Daniel Ricciardo ha dato indicazioni sul suo futuro in Red Bull, mentre Valtteri Bottas ha parlato del suo momento critico in Mercedes. “Non ho praticamente dubbi sul fatto che sarò qui anche il prossimo anno – ha detto Ricciardo –. Ho un contratto e non credo che qualcuno si sia lamentato dopo la Malesia. Se la prossima non dovesse essere una stagione competitiva, sarebbe un problema. Ma credo lo saremo. La Mercedes vince da troppo tempo e cercheremo di cambiare le cose”.

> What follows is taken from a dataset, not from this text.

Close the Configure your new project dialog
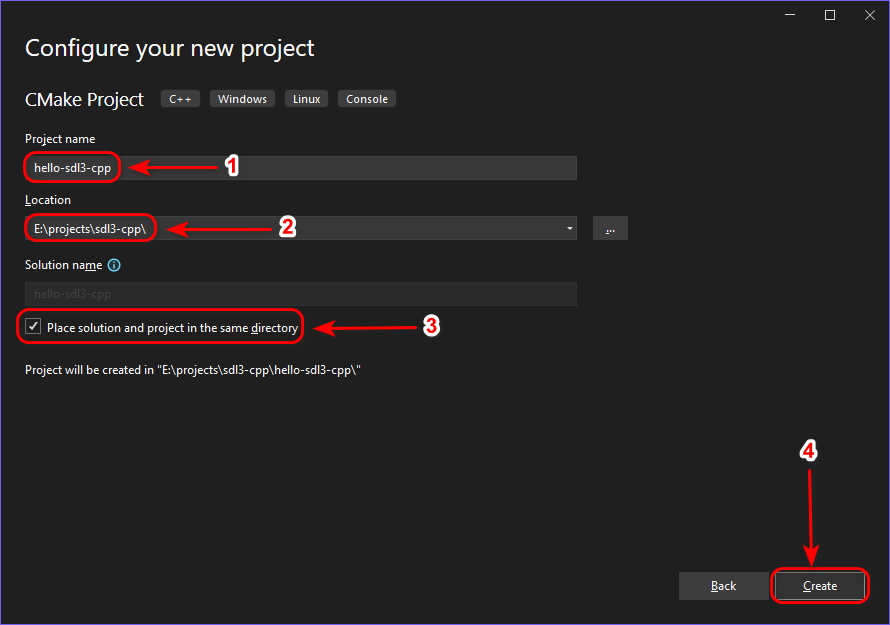 pos(865,15)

“È un momento difficile, qualcosa è cambiato, ma sono dettagli. A volte i dettagli fanno la differenza e il pilota non si sente a suo agio. Dobbiamo lavorare con gli ingegneri, ma ho imparato tanto dal weekend in Malesia. E posso imparare tanto anche da Hamilton, soprattutto da uno forte ed esperto come lui. Io lento? Mi fido del team”.

Valtteri Bottas

Ferrari, nessuna sostituzione del cambio

Nelle ultime gare Sebastian Vettel ha perso terreno da Lewis Hamilton nella corsa per il titolo. Con appena cinque gare rimaste, per provare a vincere Seb dovrà dare tutto e subito a Suzuka. Per sua fortuna, dopo il contatto con Stroll a Sepang non c’è stato alcun problema al cambio come inizialmente si sospettava. Ciò significa che non ci sarà bisogno di sostituirlo e quindi non ci sarà alcuna penalità per Vettel.